The American Gastroenterological Association (AGA) recently published a summary of their roundtable meeting discussing current challenges and potential solutions for improving inflammatory bowel disease (IBD) clinical trial design. IBD includes Crohn’s disease and ulcerative colitis. Attendees of the two-day meeting included clinical trial investigators and coordinators, representatives from FDA trial sponsor representatives, patients and patient advocacy group representatives, and other stakeholders, including AGA staff members.
During interviews before the meetings,, attendees agreed that complicated exclusion and inclusion criteria, extended washout periods, the use of placebo controls, and complex trial procedures were significant barriers to IBD clinical trial recruitment. Roundtable participants identified challenges and discussed potential short- and long-term solutions. Discussions focused on the following three essential themes for IBD clinical trial design: improving trial efficiency, increasing clinical trial diversity, and examining alternative clinical trial designs.
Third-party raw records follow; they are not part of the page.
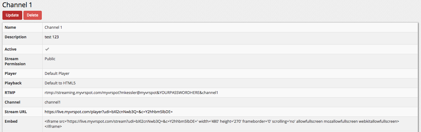421x132 pixels.
Task: Click the Embed row label
Action: 11,121
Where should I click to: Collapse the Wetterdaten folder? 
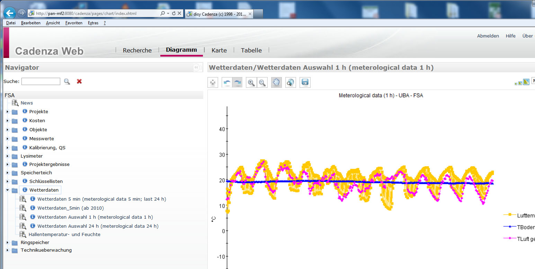pyautogui.click(x=7, y=190)
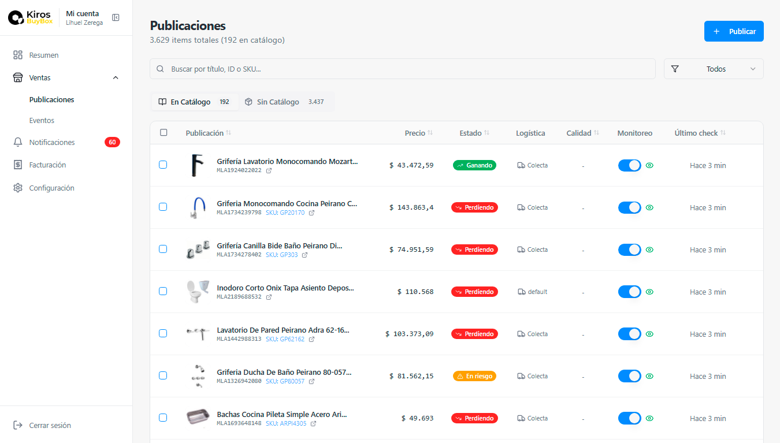Collapse the sidebar with the panel icon

(116, 18)
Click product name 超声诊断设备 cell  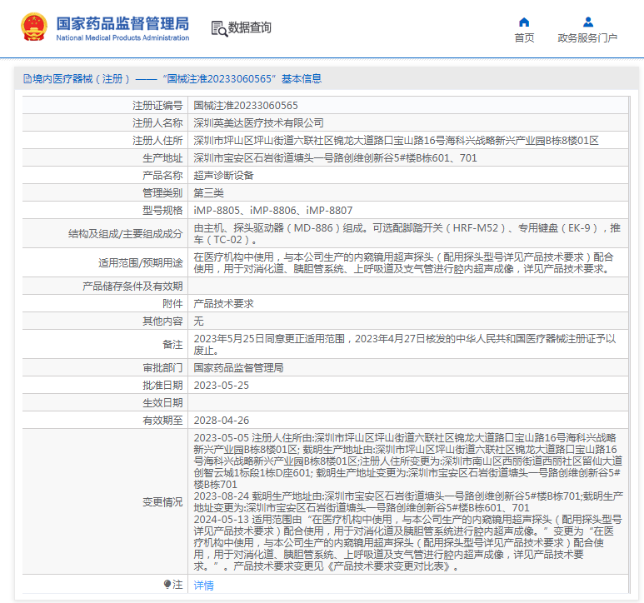[x=223, y=176]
For improving trial efficiency, the participants focused on adjusting drug washout periods and minimizing endoscopy burden. They agreed that long drug washout periods that typically range from 8 to 16 weeks are inconsistent with real-world clinical practice. Additionally, stopping treatment for extended periods can lead to worsening disease and render patients ineligible for the trial.
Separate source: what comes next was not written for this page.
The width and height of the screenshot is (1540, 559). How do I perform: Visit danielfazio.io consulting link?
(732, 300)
Instead, the roundtable members suggest determining a maximum blood drug concentration acceptable for trial entry and allowing a subset of patients to enroll in the trial with a shorter washout period.
IBD clinical trials often require numerous endoscopies for both initial screening and monitoring throughout the trial. These procedures are burdensome for patients and clinical trial sites alike. The group proposed using video-recorded routine care endoscopies and digitally stored biopsies for trial screening as a solution. They also recommended reducing the number of endoscopies required during the clinical trial or replacing them with noninvasive markers of disease activity.
The discussion also turned to broadening the presence of underrepresented groups in IBD clinical trials and expanding trial networks.
Increasing enrollment of more diverse groups in clinical trials would help mitigate disparities, promote equity in IBD care and treatment, and reveal differences in disease manifestation and treatment response in diverse populations, the roundtable members agreed. Proposed solutions include engaging trusted community organizations and patient advocates for trial recruitment, developing patient-centered communication and education that uses inclusive or translated language, and reducing logistical barriers to trial participation.
To expand trial networks, the group proposed sponsor-supported efforts to identify and include new trial sites and investigators that focus on underserved populations.
Lastly, when discussing alternative clinical trial designs, the meeting attendees agreed that the use of placebo-controlled trial designs and strict inclusion criteria significantly limit participation in IBD clinical trials. Solutions proposed include minimizing the number of participants receiving placebo in clinical trials and simplifying early escape criteria from the placebo study arm.
Citing previous research, the group noted that up to 74% of patients with ulcerative colitis visiting a referral center would not qualify for an IBD clinical trial due to stringent exclusion criteria. To expand the type of patients included in trials, the attendees proposed developing a consensus on patient-centered trial endpoints and designing sub-studies that evaluate endpoints specific for traditionally excluded groups.
The group also acknowledged other areas of importance, such as pediatric trial design, trial endpoints for patients with Crohn’s disease that is mild to moderate, and using real-world data to inform label.